Record excerpts:
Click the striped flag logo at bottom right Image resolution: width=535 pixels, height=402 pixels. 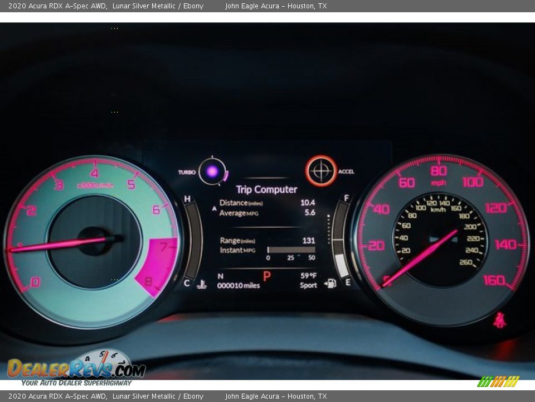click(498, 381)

--

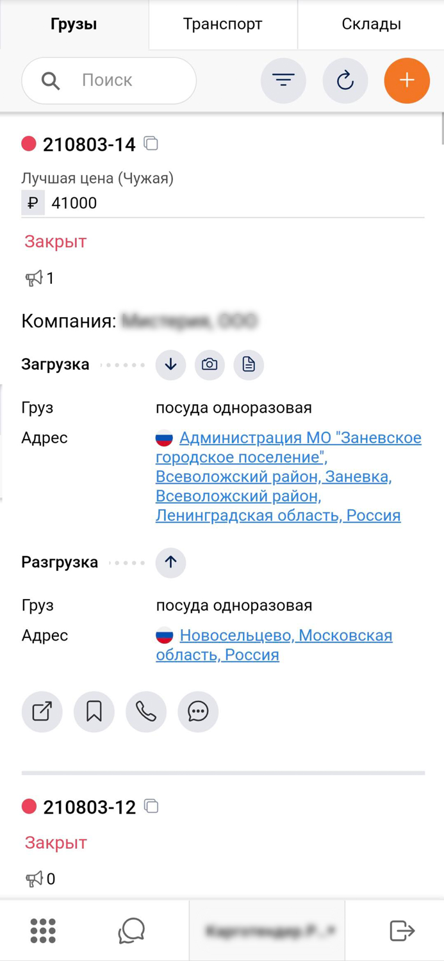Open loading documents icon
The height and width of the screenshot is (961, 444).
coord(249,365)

---

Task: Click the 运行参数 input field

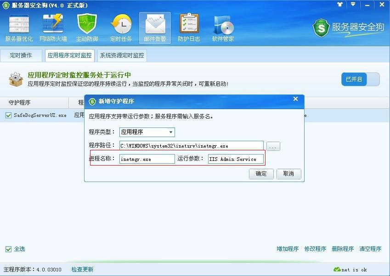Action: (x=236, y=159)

Short task:
Output the stretch of lines from the one containing "Open loading documents icon" through the one containing "coord(249,365)" as a numbered list, skipping blank lines and leaving out the pictures.

Written response:
1. Open loading documents icon
2. The height and width of the screenshot is (961, 444).
3. coord(249,365)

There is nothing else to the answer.